Exercise aim - Note each line in the data holding the string "computer" and report it.

Saved data entries
━━━━━━━━━━━━━━━━━━━━━━━━━━━━━━

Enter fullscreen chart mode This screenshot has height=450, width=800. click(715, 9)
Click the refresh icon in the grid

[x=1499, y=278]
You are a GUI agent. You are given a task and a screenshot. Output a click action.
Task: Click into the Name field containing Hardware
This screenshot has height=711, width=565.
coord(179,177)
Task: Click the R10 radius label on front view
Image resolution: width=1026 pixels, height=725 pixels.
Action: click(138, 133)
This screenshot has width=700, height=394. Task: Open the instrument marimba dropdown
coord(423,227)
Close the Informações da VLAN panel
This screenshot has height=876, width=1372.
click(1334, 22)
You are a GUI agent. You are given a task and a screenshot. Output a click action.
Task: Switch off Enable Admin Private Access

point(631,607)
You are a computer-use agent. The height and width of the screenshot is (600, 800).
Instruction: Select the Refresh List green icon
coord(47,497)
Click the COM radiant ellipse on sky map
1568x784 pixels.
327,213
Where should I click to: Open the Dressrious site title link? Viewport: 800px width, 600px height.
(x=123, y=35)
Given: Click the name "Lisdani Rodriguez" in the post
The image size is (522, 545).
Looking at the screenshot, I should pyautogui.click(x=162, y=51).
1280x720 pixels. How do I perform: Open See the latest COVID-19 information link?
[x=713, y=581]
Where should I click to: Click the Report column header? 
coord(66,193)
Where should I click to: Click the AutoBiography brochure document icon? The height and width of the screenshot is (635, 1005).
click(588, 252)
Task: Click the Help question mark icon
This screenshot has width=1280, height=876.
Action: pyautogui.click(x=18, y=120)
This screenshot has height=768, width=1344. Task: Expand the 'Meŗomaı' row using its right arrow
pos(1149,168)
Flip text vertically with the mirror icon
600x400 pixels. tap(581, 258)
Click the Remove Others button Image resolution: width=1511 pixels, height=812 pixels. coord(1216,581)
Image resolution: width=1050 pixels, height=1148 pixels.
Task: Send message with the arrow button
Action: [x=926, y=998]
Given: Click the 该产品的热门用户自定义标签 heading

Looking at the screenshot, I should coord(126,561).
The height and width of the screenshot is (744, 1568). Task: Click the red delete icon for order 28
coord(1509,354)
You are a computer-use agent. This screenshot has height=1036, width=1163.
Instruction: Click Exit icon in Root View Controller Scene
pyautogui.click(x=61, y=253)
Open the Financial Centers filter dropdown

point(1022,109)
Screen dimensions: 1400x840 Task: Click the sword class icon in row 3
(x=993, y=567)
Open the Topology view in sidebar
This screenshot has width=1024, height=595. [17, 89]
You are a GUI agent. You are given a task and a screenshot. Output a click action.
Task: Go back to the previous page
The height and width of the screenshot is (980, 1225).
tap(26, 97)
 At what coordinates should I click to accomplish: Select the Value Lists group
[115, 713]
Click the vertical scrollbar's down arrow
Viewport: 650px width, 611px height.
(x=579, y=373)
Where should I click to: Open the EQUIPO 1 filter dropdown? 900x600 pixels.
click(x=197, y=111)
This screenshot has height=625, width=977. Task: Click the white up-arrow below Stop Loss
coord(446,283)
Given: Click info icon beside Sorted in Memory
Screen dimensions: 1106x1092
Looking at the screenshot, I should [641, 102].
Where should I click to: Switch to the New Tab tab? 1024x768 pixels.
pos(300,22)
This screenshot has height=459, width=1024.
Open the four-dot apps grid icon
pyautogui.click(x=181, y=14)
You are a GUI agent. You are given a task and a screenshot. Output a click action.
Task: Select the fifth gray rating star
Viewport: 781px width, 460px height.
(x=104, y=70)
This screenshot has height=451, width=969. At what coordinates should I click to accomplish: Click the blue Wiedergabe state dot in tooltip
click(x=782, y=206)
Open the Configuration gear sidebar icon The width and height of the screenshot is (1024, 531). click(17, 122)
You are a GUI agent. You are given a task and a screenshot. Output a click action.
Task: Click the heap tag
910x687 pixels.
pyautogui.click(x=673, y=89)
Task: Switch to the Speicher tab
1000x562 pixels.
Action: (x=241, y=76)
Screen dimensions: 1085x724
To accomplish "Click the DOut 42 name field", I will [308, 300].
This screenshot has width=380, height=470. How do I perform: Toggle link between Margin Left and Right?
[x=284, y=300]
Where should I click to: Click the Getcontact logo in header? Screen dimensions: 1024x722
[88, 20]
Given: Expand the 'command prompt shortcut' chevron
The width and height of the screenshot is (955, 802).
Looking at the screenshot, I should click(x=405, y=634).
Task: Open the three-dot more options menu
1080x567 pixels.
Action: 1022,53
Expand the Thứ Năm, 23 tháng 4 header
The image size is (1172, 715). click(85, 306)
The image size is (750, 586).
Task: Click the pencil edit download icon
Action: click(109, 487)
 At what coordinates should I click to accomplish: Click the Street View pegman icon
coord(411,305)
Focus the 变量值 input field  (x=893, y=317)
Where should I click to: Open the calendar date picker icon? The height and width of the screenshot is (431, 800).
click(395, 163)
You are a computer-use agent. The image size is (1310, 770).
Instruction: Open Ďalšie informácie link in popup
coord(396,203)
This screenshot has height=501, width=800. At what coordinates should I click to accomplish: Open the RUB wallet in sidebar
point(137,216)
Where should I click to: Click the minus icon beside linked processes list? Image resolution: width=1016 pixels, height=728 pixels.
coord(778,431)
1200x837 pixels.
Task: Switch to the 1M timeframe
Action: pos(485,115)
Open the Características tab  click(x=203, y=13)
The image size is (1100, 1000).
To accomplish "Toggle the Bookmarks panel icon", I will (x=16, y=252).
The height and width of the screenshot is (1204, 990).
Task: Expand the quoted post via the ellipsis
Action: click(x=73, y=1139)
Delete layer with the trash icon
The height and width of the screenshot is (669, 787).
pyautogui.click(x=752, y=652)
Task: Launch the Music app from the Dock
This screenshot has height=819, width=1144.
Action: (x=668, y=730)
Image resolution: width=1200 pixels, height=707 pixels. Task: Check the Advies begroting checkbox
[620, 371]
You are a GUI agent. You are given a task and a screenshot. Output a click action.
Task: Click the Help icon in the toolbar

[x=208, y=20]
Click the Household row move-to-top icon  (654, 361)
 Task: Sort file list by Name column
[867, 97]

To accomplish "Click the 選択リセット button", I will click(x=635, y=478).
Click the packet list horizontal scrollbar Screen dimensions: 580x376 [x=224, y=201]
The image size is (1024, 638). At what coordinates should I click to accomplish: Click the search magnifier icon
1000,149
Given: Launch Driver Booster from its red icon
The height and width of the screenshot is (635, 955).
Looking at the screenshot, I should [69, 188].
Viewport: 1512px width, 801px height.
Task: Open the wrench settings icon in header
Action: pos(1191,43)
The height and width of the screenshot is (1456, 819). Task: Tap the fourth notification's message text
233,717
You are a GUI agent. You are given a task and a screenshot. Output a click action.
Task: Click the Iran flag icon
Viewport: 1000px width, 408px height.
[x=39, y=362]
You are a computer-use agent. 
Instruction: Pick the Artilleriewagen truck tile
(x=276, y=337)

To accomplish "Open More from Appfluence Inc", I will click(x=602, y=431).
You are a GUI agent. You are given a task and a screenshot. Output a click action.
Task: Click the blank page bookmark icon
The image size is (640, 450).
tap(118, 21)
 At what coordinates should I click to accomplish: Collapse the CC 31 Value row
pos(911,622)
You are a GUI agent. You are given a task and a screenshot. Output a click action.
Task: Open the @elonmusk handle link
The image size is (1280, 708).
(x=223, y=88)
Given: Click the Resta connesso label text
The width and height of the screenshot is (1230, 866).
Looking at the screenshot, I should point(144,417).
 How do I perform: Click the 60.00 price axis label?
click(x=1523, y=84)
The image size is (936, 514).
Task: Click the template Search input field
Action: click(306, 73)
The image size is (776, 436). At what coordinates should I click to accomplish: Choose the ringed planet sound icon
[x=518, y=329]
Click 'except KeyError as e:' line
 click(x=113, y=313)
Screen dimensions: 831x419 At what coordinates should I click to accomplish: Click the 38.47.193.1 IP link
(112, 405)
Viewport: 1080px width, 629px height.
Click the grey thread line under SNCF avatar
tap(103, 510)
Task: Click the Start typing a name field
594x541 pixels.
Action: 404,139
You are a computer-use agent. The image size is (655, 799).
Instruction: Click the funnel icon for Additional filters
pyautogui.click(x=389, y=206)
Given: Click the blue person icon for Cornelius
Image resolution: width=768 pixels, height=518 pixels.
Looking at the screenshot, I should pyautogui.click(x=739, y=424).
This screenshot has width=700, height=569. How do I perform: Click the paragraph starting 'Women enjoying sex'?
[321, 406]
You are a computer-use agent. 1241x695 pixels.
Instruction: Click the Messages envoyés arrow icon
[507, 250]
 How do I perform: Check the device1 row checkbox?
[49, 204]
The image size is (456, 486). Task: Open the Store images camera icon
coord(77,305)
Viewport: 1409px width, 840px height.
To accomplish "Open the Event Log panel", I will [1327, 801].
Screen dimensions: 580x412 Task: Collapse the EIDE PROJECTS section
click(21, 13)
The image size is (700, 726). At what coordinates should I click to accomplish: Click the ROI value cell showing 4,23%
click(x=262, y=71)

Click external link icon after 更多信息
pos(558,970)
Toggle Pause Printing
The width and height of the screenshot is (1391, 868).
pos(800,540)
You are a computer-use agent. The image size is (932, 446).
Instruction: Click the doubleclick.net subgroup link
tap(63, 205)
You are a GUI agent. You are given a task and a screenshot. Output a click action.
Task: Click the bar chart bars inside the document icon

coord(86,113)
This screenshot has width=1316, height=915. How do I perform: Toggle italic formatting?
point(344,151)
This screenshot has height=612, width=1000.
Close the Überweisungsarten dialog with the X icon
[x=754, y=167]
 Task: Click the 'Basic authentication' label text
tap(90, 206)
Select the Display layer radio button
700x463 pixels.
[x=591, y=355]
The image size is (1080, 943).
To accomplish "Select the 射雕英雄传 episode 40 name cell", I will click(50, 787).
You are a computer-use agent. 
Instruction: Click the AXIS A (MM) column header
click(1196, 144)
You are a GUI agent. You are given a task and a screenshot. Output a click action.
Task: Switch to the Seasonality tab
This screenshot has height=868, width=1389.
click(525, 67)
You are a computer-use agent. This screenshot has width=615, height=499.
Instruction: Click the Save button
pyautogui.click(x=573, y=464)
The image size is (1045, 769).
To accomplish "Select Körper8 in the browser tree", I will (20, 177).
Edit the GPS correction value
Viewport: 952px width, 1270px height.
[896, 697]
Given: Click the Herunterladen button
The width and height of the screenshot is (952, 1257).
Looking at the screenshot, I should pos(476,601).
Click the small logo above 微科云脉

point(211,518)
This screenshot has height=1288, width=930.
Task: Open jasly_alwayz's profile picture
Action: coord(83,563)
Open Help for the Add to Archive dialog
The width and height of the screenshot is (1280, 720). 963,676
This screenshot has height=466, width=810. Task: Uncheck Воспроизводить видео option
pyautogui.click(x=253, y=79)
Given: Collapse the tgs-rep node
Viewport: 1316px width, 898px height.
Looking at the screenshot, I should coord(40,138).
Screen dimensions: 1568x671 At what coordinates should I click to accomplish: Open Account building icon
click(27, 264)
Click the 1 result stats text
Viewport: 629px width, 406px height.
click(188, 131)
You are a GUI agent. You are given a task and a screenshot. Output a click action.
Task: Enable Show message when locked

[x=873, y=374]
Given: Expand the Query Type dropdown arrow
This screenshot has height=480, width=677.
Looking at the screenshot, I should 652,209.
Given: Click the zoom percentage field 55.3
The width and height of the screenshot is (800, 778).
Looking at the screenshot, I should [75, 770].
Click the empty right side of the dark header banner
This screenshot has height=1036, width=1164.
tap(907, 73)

━━━━━━━━━━━━━━━━━━━━━━━━━━━━━━

Answer area -
You are a computer-use agent. The height and width of the screenshot is (600, 800).
You are a computer-use agent. This screenshot has height=1036, width=1163.
You are a computer-use agent. The image size is (1310, 770).
You are a computer-use agent. 
You are a computer-use agent. The image size is (655, 799).
You are a computer-use agent. 1241x695 pixels.
You are a computer-use agent. The image size is (932, 446).
You are a computer-use agent. 
You are a computer-use agent. This screenshot has width=615, height=499.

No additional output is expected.